→ EXERCISE INSTRUCTIONS:
**a)** In the commentary on the Olympic opening ceremony, how many athletes entered the stadium during the parade of nations?
**b)** Extend the commentary on the Olympic opening ceremony, picking up after its final sentence.

→ SOURCE TEXT:
^^^^^^^^^^^^^^^^

There were no references – or even filmic inserts – of the many iconic British talents who have enriched our appreciation over the years for great acting; Elizabeth Taylor, Richard Burton, Peter O’Toole, Charlie Chaplin, Laurence Olivier, Peter Finch, Rex Harrison, James Mason, Cary Grant, Ronald Colman, David Niven, Peter Sellers et al. These, and others like them, apparently had no place in Boyle’s chaotic thrashing. And neither did the likes of Tom Jones, Lulu or Petula Clark when it came to celebrating the country’s contributions to music. Instead, Boyle’s production was top heavily focused on the noisier bands that marked England’s pop culture. As if to further snub the stately grandeur of the monarchy, Boyle included a fleeting insert of the Sex Pistols’ God Save The Queen – a notorious revision of the more traditional anthem once banned in England.

Save the always welcome parade of nations – a staggering display of 10,500 athletes entering the stadium en masse, the overall tone and mood of the opening ceremonies was more dark than colorful. P.L. Traver’s Mary Poppins looked more like one of the chimney sweeps; an umbrella toting gargoyle dressed entirely in black as she descended from out of the clouds.  For the grand finale, soccer legend David Beckham drove a raging speedboat beneath Tower Bridge with one of the torch bearers firmly clutching a bizarre trumpet-shaped funnel of flames.
But the igniting of the central torch in Olympic Stadium was somewhat diffused by having seven teenage athletes share in the moment. Meant to show solidarity among all athletes, this united front instead became something of a postmodernist apology and/or footnote to the way competition in all aspects of life – not just sports – is viewed today. There are no winners or losers – just one great community of achievers.

^^^^^^^^^^^^^^^^

→ SUPPLIED INFORMATION:
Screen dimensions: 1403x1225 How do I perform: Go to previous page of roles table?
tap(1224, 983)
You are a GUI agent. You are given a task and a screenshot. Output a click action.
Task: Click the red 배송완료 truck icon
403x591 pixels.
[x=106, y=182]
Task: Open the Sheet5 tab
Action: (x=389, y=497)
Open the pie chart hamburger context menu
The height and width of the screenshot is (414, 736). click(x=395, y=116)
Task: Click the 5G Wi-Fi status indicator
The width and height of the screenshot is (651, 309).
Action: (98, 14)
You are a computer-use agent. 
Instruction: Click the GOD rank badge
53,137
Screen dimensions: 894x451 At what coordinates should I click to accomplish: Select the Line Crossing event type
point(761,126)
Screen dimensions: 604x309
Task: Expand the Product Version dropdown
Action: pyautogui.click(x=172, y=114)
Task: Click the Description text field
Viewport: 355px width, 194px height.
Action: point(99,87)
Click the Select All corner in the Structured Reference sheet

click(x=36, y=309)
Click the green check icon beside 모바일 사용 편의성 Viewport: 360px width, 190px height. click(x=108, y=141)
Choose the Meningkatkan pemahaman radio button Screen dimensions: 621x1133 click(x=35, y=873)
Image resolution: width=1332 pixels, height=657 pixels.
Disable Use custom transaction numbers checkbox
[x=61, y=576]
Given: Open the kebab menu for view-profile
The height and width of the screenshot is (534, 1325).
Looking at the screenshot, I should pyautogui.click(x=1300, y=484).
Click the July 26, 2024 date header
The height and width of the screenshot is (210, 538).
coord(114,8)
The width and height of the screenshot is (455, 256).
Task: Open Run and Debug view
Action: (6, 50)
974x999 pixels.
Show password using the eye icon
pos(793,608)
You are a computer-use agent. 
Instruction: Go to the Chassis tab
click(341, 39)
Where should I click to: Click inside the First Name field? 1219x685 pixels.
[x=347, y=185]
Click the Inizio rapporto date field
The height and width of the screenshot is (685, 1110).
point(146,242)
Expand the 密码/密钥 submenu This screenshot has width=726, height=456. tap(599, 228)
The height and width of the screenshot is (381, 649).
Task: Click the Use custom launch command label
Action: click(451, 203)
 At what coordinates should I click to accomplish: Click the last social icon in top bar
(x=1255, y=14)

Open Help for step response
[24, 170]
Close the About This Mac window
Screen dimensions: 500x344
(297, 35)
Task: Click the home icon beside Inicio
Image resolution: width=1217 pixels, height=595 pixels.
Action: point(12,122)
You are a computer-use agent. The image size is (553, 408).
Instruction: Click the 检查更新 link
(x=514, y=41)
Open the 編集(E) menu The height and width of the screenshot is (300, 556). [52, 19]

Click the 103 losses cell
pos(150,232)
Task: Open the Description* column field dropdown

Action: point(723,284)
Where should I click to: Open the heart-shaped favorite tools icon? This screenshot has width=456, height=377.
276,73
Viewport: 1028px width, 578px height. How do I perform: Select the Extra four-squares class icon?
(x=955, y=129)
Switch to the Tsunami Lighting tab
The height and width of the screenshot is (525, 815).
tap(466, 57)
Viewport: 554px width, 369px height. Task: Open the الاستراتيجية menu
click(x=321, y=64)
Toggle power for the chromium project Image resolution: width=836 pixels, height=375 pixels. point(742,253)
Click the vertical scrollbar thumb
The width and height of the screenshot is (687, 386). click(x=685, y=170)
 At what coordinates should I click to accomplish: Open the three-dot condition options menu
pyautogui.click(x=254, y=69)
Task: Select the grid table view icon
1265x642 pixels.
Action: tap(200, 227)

^^^^^^^^^^^^^^^^

→ EXPECTED RESPONSES:
**a)** 10,500

**b)**
Prior to unleashing his noisy three hour plus stomp and grind, with its stovepipe hatted gentlemen and infantilized milkmaids performing some truly out of sync choreography that, at least at times looked like a painfully bad homage to either Vanilla Ice or M.C. Hammer, Danny Boyle went public with a forewarning of what we were to expect.

“You can’t get bigger than Beijing,” said Boyle, “We’ll try and do something different.” Last night’s opening ceremony was just that – different! But there was no pomp and pageantry to any of it: just a lot of overzealous vulgarity and clamor, a woefully strained attempt to mask the rather miniscule $40 million dollar budget, dwarfed by Beijing’s $100 million dollar super spectacular.  

Money isn’t everything. And arguably, another director could have done much more or even better on a budget half as much. But was England’s opener truly worthy of the time-honored Olympic spirit? While the Queen, Prince William and Kate understandably looked as though they would rather be elsewhere for most of the festivities, a gregarious showman dedicated to the glorification of such ostentation like Florenz Ziegfeld would not have been surprised.